One Station Away: A Novel

  • By Olaf Olafsson
  • Ecco
  • 304 pp.
  • Reviewed by Holly Sneeringer
  • January 15, 2018

A page-turner whose elusiveness leaves us longing for more.

One Station Away: A Novel

Dr. Magnus Colin Conyngham is a hard man to pin down. So, too, is the novel he narrates. On the one hand, One Station Away, Olaf Olafsson’s fifth novel, is a book that will grab your attention and hold it (easily read in one sitting). There are questions we want answered. As with all good page-turners, we are given hints, glimpses, and partial memories that leave us wanting to understand the bigger picture.

And Olafsson is a master at this subtle withholding of information and swiftly moving tempo, in which brief chapters move back and forth in time, carrying us along smoothly and elegantly, while quietly building suspense. He did it extremely well in his previous work, especially his novels Restoration and Walking into the Night.

On the other hand, there is an elusiveness here that, while fitting for the narrator and his emotional predicament (modern day psychological paralysis, we might call it), left me longing for more — insight, perhaps, or empathy, or at the very least, understanding.  

At the opening of the novel, Magnus convinces his colleague to put him in a comatose state for two hours so that he can better understand what his patients might be experiencing (he is a neurologist conducting research on patients who have suffered severe brain damage).

After an initial period of acute anxiety, he thinks he hears the sea, which, although it is near the hospital, he has never heard before: “This time I didn’t despair, but continued to listen for sounds outside the hospital walls — for something I might not have noticed before and which I suddenly thought could mean something to me. It was odd, this strange conviction that I had missed something important…”

Indeed, the entire novel involves us in the narrator’s search for what he has missed or misunderstood. On the surface, he is grief stricken over the recent untimely and mysterious death of his fiancée, Malena, a modern dancer and teacher of dance.

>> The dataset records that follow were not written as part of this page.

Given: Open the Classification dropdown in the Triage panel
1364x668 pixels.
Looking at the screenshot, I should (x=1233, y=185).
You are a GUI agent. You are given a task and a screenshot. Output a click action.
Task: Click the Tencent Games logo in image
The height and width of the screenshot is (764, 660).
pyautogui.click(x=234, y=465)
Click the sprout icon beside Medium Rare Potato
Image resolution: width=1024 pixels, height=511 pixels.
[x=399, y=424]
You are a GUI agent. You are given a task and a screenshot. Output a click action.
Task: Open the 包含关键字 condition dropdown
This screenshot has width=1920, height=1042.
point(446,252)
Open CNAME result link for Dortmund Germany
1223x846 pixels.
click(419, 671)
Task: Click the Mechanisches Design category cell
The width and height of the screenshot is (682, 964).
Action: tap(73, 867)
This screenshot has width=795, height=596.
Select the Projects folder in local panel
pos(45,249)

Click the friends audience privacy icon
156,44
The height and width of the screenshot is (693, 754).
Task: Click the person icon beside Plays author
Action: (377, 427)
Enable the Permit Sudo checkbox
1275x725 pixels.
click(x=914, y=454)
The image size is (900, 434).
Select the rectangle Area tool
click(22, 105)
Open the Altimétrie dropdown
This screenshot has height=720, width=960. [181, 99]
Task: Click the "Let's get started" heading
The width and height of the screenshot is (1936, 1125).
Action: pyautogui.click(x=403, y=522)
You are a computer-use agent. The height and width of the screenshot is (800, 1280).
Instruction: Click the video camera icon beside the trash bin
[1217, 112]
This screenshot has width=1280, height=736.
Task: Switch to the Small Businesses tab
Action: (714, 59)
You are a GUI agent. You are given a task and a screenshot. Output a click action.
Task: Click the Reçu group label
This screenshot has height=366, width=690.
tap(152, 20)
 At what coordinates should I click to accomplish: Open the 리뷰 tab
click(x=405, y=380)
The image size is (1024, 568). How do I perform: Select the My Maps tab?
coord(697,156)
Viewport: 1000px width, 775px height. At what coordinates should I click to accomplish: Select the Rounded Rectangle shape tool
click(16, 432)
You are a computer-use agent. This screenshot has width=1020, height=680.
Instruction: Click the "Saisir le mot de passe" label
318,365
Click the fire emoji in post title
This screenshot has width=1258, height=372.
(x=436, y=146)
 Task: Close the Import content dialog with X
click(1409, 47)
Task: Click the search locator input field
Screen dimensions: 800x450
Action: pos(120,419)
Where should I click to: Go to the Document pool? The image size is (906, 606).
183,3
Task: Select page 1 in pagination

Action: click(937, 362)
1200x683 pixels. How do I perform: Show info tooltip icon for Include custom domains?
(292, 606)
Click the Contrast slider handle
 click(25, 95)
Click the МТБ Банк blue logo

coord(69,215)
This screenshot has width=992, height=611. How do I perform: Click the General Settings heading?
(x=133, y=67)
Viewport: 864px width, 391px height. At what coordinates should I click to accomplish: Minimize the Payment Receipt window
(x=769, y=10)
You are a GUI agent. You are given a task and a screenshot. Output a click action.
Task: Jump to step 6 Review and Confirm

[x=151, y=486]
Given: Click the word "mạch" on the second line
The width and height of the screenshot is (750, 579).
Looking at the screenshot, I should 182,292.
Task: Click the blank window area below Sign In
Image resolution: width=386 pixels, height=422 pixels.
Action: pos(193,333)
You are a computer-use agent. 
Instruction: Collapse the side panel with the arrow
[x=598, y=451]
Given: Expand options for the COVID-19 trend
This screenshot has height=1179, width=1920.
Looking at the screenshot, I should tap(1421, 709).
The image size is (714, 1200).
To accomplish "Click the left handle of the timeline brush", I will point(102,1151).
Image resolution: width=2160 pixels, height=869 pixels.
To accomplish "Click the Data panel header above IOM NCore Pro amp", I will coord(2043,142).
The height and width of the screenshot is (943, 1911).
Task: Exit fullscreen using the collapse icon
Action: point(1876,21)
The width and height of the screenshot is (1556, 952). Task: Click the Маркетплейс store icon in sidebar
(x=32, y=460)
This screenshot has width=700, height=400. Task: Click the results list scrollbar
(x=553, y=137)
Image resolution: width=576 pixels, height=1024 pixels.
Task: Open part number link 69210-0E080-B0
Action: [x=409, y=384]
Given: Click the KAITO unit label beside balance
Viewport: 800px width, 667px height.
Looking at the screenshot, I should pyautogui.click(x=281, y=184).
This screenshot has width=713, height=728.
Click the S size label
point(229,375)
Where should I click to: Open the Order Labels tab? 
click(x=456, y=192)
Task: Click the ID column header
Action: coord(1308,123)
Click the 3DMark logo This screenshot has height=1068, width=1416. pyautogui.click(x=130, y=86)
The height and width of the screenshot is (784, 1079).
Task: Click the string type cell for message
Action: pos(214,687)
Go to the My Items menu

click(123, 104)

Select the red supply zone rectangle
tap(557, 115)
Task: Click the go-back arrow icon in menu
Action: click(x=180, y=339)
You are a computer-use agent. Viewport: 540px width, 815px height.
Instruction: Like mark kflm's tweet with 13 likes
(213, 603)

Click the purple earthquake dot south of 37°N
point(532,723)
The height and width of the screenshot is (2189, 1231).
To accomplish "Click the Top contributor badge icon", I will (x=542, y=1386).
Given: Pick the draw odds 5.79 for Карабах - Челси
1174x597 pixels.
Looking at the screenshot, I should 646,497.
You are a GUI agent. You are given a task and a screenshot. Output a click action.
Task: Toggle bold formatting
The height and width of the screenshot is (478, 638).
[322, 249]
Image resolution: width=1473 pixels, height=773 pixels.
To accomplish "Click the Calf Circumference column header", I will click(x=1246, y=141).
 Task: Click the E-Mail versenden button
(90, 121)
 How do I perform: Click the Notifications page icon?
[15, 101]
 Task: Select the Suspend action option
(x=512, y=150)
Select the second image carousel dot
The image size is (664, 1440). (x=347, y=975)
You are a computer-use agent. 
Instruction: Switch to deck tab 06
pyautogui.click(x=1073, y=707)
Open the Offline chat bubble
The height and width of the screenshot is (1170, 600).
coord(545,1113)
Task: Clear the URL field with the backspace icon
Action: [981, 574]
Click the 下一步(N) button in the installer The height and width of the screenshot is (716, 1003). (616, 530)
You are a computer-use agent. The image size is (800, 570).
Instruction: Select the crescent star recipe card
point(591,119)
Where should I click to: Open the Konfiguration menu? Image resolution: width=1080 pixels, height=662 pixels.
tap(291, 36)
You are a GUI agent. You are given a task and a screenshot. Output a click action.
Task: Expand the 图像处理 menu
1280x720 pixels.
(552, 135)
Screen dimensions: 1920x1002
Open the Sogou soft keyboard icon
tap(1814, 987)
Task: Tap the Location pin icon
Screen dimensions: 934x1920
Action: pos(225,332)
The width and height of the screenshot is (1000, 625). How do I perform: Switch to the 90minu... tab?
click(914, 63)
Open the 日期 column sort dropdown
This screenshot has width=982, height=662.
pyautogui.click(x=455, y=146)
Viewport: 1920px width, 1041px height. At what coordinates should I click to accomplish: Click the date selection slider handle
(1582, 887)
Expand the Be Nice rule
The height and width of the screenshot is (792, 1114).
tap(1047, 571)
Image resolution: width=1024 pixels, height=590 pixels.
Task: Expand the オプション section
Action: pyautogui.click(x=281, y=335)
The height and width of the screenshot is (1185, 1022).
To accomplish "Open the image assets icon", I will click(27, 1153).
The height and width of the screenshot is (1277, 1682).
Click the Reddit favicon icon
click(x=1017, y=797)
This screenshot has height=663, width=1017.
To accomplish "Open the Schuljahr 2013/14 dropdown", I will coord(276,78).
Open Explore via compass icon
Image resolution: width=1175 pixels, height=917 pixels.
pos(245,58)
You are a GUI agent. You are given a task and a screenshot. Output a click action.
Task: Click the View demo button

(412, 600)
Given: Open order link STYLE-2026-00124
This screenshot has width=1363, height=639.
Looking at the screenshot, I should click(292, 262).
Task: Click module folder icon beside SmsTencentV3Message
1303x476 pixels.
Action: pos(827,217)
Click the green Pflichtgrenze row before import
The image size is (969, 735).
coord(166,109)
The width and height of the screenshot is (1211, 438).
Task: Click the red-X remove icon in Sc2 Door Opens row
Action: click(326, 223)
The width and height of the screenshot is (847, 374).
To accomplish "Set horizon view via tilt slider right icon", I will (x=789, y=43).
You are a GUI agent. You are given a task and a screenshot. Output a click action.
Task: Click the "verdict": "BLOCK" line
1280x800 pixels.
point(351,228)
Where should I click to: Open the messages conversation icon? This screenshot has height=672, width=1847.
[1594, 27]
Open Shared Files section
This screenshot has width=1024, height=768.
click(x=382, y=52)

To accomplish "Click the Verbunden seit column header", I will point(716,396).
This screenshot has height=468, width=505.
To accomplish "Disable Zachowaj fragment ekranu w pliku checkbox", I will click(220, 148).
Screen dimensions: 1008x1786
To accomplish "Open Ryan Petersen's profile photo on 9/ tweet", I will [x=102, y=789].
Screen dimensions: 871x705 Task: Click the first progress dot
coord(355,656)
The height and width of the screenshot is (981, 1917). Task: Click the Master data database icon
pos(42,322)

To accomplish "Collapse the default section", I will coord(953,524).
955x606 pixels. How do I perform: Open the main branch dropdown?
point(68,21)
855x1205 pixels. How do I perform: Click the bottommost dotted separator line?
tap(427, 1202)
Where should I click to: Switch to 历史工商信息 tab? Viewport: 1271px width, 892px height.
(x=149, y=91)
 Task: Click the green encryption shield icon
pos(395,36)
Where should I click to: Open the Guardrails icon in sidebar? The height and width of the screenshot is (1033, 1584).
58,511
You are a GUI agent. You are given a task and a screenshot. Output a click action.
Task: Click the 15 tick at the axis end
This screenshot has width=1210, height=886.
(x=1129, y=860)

Immersed in his work and exiled from his family, Magnus thought his relationship with Malena would save him from himself — early emotional deprivation has hardened him (much of the time, he seems as lifeless as his patients). When he loses her, he tries to find out more about her life and her death, and begins to question himself about not knowing in the first place.

He rides the train each day from Manhattan, where he lives, to the hospital in Connecticut where he works, and as he tells his story, moving between train stations and back and forth in his mind, he doesn’t seem to know where he is headed or why this perpetual transient state of being, physically and emotionally, has become his way of life.

Almost comically, his father literally doesn’t understand the commute and continually asks his son where he is when they talk on the phone. The family, originally from Iceland, moved to England, where his parents still reside.

Grief comes in other forms, and much of Magnus’ angst stems from his mother, a concert pianist who has been blocked for years, who clearly chose her art over motherhood, and whose difficult temperament and fragile state (read: high maintenance) have frayed the family at the edges.

Just when his mother seems to be finally getting the recognition that she and his father believe she deserves, Magnus becomes attached to a mysterious female patient whom he senses is conscious and trapped in her own body.

While his father’s life revolves around freeing his wife from being underappreciated, unhappy, and always “one station away,” Magnus’ life has also become focused on freeing — freeing his patient from her entrapment and giving her some kind of life. As the novel unfolds, Magnus must face his father’s deception and desperation, his mother’s utter despair, and his own disillusion.

Music is a reoccurring motif: the music of the piano being played by his mother, her recordings being played at the bedside of his patient, the sound of the ocean and the train, and the memory of songs:

“She played the same Chopin Etude for me, which was presently echoing through my apartment: no. 3, op. 10. Although I had no ear for music, I understood that she was trying to comfort me — with notes that expressed her thoughts when she couldn’t find the words.”

Alongside the music are hands, and they, too, are a motif. Hands healing, soothing, playing, searching, and holding. Hands reaching for something that has been missed: “I held her hand until the nurses came down. It was cold and clammy, and I made sure I stroked it gently. On my way to the train station, I realized I had never asked her if she could hear the sea when the windows in her room were open.”

This novel is about many things: love, loss, family, trust, scientific and artistic ways of knowing, and human connection. There are existential questions raised and a sense of moral complexity. But there is so much underfoot that it becomes difficult to grasp the central concern.

We just cannot get close enough to Magnus: there is a flatness in his voice, and even when he tells us how he feels, we simply cannot imagine a heart beating beneath the surface. Like the narrator himself, the novel reaches and reaches, but the connections are never made and the depths of consciousness are never revealed.

Holly Sneeringer’s work has appeared in various places, including the St. Ann’s Review, the Gettysburg Review, and the Los Angeles Review, and was the recipient of A Room of Her Own Foundation’s Orlando Award. She has taught writing at Towson University and the University of Maryland, Baltimore County (UMBC). Her essays about home and garden can be found on her blog, onthresholds.com.